Former ASX executive and long-time critic of the project Patrick McConnell said the delays were worse than feared.
“Even I’m a bit shocked by the latest announcement. It’s way worse than even I thought given they seem to have kicked the can way down the road to 2025,” Mr McConnell said. “It’s particularly surprising when even a couple of weeks ago they were still saying the work had been done and everything was only a bit delayed.″
Judith Fox, the chief executive of the Australian Stockbrokers and Investment Advisors Association, welcomed the independent assessment of the software and the fact the ASX has identified that more work needs to be done to develop the solutions.
“We welcome that independent assessment of the remaining deliverables, really the timeline is a consequence of needing to look at the technology,” Ms Fox said.
“The new CEO [Ms Lofthouse] has expressed support for the CHESS replacement project but has sought this independent assessment because she wants to give stakeholders more confidence.”
Questions of independence
But Ms Fox warned the delays would be costly for market participants, even with increased certainty over the timeline.
“It’s a step in the right direction because an assessment is a very welcome thing but of course the further delay is in itself very challenging,” Ms Fox said.
“The further delay is extremely challenging for our members because it does imply further costs. They’ve brought on additional resources that will likely sit idle, they’ve allocated existing budgets, not to mention the amount of re-work that will need to be done.”
Some market participants raised questions over Accenture’s true independence, given it is already working with ASX on the implementation of the CHESS replacement project.
An ASX spokesman confirmed Accenture is working with ASX, but said the review would be conducted independently.
“There are members of Accenture working with the ASX on the CHESS replacement project. The review announced today will involve an Accenture team that will be independent from the ones assisting ASX with CHESS replacement,” the spokesman said.
“ASX has engaged EY to assess the terms of reference for the review to ensure appropriate governance arrangements are in place.”
Dave Curran, who was recently appointed an ASX non-executive director despite his role as a mentor for the CHESS replacement project’s boss, Tim Hogben, also spent 16 years at Accenture.
Accenture declined to comment on client matters.
ASX said Accenture will review the timeline for the CHESS implementation project together with New York-based Digital Asset, which is the provider of the distributed ledger technology for the project. But ASX confirmed it will not look at alternative projects or scaled back measures.

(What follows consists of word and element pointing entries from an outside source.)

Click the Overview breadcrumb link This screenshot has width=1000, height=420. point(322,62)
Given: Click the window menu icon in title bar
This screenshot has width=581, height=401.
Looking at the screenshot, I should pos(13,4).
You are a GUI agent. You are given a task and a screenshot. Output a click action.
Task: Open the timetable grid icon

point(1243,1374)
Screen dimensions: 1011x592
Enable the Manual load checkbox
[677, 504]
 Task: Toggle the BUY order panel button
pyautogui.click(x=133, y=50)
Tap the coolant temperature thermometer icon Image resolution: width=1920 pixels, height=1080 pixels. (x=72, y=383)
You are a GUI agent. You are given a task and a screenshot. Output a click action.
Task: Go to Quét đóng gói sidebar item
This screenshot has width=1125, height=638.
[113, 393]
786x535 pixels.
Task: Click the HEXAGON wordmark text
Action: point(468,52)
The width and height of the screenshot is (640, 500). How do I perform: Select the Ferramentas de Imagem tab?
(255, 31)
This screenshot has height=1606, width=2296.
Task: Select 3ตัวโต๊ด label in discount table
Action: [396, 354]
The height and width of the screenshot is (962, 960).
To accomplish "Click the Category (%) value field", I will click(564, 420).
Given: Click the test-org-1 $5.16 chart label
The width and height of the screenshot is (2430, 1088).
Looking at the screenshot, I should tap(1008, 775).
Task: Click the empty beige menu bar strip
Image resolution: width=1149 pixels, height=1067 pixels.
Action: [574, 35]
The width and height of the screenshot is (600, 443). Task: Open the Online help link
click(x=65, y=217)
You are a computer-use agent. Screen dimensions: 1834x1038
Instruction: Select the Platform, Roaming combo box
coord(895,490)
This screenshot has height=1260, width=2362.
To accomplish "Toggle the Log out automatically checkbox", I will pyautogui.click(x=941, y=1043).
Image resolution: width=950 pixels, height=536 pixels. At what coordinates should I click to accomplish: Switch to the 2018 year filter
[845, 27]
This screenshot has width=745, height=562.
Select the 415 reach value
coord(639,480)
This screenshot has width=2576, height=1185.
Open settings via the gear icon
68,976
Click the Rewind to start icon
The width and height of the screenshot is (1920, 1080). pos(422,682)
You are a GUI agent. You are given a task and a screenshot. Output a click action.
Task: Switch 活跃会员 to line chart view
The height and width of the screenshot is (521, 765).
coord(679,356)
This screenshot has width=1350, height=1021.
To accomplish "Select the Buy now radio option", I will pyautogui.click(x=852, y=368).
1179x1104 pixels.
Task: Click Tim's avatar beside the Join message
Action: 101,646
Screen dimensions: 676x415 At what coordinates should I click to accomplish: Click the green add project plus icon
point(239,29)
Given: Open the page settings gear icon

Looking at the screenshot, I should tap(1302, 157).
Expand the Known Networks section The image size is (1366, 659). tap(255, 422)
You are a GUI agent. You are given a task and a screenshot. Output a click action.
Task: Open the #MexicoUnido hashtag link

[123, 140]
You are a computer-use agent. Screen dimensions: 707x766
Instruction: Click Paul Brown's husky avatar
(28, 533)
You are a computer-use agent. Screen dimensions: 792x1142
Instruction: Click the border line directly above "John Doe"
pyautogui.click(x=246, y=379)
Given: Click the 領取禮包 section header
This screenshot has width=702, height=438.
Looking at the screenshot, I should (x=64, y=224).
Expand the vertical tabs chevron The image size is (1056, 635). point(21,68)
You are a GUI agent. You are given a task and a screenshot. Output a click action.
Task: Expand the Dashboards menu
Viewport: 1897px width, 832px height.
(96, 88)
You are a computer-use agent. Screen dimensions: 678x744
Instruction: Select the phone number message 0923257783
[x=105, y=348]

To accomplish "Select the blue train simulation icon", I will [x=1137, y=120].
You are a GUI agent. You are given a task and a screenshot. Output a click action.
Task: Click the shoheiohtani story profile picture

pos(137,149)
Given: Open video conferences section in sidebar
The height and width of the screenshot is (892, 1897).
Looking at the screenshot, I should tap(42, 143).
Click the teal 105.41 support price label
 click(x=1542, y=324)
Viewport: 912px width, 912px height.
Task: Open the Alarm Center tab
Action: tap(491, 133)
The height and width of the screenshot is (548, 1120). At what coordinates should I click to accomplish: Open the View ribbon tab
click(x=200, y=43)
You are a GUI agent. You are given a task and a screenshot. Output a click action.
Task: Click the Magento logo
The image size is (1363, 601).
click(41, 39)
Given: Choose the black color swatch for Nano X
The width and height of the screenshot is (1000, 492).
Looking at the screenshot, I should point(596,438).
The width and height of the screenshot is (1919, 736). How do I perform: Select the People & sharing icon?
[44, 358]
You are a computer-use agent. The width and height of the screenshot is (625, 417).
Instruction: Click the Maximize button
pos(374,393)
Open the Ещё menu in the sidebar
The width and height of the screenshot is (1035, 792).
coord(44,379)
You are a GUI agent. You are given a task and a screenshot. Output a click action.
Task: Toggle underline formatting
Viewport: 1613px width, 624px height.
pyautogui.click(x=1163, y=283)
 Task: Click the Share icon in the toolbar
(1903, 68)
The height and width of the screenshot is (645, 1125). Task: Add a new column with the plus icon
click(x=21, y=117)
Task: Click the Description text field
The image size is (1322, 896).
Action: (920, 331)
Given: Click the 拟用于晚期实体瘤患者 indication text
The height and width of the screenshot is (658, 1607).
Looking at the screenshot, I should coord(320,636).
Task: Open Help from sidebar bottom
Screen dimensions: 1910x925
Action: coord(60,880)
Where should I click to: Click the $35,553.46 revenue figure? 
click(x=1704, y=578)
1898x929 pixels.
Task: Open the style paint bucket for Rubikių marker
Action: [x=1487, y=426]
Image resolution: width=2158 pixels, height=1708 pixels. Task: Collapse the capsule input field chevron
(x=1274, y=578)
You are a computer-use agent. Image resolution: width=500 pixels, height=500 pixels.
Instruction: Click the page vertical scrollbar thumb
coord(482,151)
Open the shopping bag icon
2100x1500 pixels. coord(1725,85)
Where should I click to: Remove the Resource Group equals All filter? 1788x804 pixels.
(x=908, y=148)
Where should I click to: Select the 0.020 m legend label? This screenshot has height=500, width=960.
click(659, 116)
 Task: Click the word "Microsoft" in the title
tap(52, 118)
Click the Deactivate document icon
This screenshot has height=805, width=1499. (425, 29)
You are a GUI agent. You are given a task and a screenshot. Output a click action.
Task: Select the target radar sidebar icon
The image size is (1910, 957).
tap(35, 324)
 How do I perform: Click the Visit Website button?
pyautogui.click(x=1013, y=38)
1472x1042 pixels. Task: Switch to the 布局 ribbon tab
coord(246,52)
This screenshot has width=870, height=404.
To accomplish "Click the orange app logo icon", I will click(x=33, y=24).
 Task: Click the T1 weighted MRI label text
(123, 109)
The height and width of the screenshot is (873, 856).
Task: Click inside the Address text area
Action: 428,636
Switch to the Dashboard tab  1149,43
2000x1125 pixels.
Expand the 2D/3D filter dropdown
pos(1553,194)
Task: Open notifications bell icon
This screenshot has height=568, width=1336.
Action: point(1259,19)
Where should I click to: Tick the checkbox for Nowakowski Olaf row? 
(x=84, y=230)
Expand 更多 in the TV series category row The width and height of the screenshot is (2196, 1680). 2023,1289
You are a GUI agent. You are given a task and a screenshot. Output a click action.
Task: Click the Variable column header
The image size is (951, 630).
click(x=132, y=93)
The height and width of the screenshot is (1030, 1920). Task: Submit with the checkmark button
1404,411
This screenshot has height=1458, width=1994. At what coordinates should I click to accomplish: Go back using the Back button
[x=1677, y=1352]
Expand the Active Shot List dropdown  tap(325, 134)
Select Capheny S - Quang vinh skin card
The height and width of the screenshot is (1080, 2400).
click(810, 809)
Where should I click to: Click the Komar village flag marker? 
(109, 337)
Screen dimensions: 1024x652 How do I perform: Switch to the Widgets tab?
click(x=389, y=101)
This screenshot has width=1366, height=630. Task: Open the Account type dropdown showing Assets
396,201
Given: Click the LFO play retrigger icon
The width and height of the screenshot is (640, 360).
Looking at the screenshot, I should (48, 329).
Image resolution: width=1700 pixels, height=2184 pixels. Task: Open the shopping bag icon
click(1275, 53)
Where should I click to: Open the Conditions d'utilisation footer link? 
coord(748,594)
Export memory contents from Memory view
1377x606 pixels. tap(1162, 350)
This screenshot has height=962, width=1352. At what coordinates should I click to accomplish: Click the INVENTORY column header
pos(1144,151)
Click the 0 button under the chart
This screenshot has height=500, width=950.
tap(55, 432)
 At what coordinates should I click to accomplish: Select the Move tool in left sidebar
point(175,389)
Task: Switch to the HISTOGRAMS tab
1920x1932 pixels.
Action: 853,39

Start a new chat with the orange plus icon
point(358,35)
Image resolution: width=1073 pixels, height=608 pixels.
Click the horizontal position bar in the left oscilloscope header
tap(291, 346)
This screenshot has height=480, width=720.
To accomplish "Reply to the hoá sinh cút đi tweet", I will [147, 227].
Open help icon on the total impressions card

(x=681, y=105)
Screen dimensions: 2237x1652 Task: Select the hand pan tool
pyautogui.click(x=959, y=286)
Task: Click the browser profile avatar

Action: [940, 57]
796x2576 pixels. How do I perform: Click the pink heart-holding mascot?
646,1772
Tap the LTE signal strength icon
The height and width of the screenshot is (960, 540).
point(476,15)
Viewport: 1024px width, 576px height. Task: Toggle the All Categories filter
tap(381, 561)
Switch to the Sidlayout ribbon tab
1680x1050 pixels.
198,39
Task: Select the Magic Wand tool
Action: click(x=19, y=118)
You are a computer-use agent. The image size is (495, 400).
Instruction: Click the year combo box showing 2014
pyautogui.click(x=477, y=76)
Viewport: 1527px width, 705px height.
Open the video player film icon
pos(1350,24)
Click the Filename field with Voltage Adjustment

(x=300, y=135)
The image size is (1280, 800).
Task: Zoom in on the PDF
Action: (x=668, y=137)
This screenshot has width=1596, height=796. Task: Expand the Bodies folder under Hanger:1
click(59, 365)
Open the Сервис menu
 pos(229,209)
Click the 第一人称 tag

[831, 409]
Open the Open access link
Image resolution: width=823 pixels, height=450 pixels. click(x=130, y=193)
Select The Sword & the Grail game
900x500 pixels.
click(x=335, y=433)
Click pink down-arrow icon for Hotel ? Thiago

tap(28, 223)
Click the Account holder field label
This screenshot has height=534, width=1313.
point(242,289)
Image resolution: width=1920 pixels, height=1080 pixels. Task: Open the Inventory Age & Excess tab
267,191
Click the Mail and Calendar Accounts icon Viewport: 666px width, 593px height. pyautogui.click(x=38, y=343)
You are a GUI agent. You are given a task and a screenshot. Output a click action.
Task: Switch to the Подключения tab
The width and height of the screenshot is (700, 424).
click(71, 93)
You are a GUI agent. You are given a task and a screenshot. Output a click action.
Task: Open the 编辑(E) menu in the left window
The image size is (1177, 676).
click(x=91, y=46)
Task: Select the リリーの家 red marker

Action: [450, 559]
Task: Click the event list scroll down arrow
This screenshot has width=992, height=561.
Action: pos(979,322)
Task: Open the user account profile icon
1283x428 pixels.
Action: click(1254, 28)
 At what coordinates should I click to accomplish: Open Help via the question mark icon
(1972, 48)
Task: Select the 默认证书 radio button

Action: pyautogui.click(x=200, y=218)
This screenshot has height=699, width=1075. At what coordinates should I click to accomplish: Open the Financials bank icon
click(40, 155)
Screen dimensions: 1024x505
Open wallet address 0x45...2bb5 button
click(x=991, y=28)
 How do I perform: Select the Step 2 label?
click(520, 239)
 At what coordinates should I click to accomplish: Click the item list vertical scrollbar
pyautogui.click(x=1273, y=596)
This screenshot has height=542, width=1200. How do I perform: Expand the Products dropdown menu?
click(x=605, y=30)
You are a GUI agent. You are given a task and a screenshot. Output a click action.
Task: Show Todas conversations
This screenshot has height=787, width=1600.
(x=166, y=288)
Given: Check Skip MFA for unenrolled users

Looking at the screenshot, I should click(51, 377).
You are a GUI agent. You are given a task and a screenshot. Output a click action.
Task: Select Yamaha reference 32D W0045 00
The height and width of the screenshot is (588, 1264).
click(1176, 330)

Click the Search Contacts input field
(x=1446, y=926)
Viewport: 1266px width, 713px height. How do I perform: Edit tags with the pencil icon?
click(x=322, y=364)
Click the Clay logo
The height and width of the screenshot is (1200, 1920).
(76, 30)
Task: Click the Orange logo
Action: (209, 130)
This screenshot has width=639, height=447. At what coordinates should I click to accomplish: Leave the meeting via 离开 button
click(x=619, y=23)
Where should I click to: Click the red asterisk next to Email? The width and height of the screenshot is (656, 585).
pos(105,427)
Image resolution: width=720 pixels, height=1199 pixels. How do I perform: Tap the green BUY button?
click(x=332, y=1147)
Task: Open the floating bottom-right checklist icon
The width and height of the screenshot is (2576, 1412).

The review comes amid growing regulatory and political scrutiny of ASX, after a market outage that halted trading for a full day in November 2020 led to questions about the market operator’s ability to carry out complex upgrades.
ASIC chairman Joe Longo said the new delays were disappointing but flagged the review would help assure market participants on the timeline.
“Given the delays and duration of the project, it is critical that Accenture now undertake this review to provide assurance on the delivery of a resilient replacement for CHESS and a high degree of confidence in a revised go-live date,” Mr Longo said.
“It is important that the Australian financial system is served well by contemporary infrastructure that is efficient, resilient, reliable and scalable to meet existing and future needs of the market and participants.”
RBA governor Phil Lowe echoed Mr Longo’s disappointment, but said, “the review initiated by ASX is an important step in providing assurance that the new CHESS application software will be fit for purpose”.
While many market participants have urged the ASX to scale back its CHESS replacement project and use an “off the shelf” solution rather than build an entirely new system, ASX confirmed it will forge ahead with the current plan.
The review will focus on the timeline, in an attempt to offer more certainty to market participants that need to invest in their own systems to connect with the new technology. It will also provide an independent view on the application and software code built to date, the remaining work to be done and make recommendations on delivering the new system safely.
Ms Lofthouse said ASX is continuing to invest in the aging CHESS infrastructure to strengthen its capacity, speed and resilience to cope with higher trading volumes.
“Existing CHESS remains secure and stable, and continues to perform well as we transition to a replacement CHESS system,” Ms Lofthouse said.
Given the CHESS replacement’s importance to national infrastructure, ASX has been under close regulatory scrutiny and is expected to come before parliament later this year.
Ms Lofthouse said while there has been “significant progress” with the project, the independent review will provide detail of what work still needs to be done.
“CHESS is a critical system, and we must have high confidence in the schedule to deliver new CHESS safely,” she said.
“I know our customers will be as disappointed as I am with the uncertainty about the timeline for completion. I apologise for the uncertainty, and thank them for their close and constructive work with us on this important project.”
ASX first selected Digital Asset Holdings to build the DLT for the CHESS replacement project at the end of 2017, with plans to test in July 2020 and implementation the following year. But since then, the project has been beset with delays and uncertainty.